Chapter 4. Using SMOKE Scripts

4.1. Introduction
4.2. Test case descriptions
4.3. Running the SMOKE test case
4.4. How to use SMOKE

4.1. Introduction

In this chapter, we provide information about using the UNIX scripts that come with SMOKE to run the test cases and adapting the scripts to run any case. There are several features of these scripts that specifically support SMOKE v1.5 and later, and using scripts developed for earlier versions of SMOKE will not work without adaptations. We provide a section in this document that explains what changes need to be made to users’ existing scripts to allow them to work with SMOKE. Alternatively, current users can adapt the new example scripts to their case. New users are advised to create their scripts based on the example scripts, following the instructions included in Section 4.4, “How to use SMOKE” this chapter.

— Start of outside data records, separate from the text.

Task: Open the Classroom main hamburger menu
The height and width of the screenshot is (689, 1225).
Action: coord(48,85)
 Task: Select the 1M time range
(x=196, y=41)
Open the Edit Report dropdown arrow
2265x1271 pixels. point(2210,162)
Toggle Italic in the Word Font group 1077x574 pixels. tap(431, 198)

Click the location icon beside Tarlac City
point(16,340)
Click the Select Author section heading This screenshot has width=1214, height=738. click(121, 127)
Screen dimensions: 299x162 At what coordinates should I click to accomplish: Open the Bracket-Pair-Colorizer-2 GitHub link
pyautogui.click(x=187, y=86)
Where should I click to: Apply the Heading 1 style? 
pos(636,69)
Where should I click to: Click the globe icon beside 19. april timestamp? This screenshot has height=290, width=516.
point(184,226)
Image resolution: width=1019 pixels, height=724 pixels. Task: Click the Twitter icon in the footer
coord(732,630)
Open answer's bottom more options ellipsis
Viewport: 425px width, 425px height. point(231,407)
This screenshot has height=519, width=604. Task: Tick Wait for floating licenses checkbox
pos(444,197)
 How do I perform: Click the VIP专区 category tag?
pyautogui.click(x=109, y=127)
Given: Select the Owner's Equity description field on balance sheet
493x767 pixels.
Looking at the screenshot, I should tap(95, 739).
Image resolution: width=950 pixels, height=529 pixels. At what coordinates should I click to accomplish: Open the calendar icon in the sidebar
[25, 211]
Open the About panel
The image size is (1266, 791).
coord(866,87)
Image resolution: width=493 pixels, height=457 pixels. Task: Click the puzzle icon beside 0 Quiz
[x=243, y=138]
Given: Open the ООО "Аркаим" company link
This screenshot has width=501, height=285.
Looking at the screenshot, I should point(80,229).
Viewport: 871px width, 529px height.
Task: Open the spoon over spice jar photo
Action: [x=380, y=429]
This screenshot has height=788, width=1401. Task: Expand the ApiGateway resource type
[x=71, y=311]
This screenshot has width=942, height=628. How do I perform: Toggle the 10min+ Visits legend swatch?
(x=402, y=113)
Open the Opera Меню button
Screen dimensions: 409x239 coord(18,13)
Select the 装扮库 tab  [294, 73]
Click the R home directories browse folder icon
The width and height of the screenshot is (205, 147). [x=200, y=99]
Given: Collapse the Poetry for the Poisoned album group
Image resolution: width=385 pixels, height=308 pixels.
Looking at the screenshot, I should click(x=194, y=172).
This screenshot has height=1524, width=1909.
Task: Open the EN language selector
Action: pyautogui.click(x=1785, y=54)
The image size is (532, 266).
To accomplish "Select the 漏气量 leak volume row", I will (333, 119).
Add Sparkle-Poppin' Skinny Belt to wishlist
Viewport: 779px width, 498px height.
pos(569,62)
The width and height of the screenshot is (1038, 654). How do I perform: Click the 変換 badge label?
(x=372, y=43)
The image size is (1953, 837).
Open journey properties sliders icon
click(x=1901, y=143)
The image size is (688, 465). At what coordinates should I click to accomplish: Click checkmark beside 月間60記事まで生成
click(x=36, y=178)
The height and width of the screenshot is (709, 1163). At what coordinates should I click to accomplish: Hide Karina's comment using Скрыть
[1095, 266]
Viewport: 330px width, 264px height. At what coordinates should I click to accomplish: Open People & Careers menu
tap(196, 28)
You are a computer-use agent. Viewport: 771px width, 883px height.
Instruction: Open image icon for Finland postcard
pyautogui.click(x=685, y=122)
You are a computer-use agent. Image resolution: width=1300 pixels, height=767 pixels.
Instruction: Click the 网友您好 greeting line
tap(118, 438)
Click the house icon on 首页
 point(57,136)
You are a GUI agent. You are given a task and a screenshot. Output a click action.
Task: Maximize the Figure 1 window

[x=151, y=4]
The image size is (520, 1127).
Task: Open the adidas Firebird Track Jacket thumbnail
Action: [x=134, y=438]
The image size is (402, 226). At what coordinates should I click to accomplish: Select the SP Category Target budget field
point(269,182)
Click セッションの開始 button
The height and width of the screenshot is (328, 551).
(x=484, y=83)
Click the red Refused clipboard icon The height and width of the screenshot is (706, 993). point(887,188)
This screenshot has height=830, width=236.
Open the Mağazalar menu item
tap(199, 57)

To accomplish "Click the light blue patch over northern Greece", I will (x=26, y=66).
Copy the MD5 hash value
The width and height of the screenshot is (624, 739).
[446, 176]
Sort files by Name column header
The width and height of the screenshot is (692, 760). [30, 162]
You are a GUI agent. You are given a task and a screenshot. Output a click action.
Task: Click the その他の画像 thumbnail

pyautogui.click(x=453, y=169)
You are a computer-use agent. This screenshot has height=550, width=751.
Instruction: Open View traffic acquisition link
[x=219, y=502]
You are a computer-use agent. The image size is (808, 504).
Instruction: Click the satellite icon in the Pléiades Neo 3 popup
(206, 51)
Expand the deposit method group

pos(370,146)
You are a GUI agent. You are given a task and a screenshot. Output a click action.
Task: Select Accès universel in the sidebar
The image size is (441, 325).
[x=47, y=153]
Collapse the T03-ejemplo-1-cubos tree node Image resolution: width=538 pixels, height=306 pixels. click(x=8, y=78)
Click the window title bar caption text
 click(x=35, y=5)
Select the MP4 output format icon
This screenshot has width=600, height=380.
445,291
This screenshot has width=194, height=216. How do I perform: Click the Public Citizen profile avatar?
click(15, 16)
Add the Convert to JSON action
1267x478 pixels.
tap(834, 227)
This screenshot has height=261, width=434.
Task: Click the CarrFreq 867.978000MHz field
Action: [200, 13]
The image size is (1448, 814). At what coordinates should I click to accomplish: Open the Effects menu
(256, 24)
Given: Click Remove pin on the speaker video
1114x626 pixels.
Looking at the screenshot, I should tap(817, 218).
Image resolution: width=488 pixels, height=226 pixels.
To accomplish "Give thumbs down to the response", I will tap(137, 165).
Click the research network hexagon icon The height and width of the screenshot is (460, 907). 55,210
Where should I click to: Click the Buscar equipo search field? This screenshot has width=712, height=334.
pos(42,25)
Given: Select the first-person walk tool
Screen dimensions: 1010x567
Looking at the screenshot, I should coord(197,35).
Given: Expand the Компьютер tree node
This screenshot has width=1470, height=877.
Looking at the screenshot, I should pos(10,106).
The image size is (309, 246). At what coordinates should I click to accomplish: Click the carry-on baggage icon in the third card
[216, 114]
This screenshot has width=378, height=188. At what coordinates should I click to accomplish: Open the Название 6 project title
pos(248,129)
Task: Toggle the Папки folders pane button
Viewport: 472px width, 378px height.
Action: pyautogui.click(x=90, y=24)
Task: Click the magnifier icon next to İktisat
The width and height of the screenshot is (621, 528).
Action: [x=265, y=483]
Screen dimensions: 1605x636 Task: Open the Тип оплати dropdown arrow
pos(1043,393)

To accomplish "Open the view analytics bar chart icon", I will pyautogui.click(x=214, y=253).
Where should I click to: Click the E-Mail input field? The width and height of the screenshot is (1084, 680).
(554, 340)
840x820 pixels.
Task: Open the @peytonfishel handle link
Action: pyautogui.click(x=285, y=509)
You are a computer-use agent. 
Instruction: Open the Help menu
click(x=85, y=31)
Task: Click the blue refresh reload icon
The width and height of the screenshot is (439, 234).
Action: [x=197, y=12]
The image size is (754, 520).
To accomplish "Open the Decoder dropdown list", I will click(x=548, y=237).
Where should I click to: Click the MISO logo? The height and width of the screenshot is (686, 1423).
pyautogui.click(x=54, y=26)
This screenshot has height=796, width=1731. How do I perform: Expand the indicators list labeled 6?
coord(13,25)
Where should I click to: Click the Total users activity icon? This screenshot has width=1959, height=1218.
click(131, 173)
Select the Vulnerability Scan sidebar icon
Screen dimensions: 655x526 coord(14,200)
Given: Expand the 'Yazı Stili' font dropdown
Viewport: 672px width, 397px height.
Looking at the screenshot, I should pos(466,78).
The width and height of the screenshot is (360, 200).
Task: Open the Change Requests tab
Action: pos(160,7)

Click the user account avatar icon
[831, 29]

For all SMOKE users, a critical file to use and know about is the Assigns file. If you have followed the SMOKE installation instructions, then your Assigns file will be located in the directory: $SMK_HOME/subsys/smoke/assigns where the SMK_HOME directory is set in your .cshrc file in your home directory, during the SMOKE installation process.

When using SMOKE, the first thing that you should do is go to the Assigns directory and invoke the Assigns file for the case that you will be working with. This step needs to be taken in every UNIX window from which you intend to run SMOKE.

To invoke the Assigns file, use the following commands:

cd $SMK_HOME/subsys/smoke/assigns (this changes to the correct directory)

source ASSIGNS.nctox.cmaq.cb05_soa.us12-nc (this invokes the default assigns file)

Doing this will set a large number of environment variables that you will then have available for navigating the SMOKE directory structure. Table 4.1, “Variable in Assigns file for naming files and directories” and Table 4.2, “Variables in Assigns file for controlling time period and grid of processing” in Section 4.4.1, “Change Assigns file to set scenario names, grid names, and other case-specific configuration information” list those environment variables. The environment variables used to build some of the directory names are also set by the user in the Assigns file and described in that section.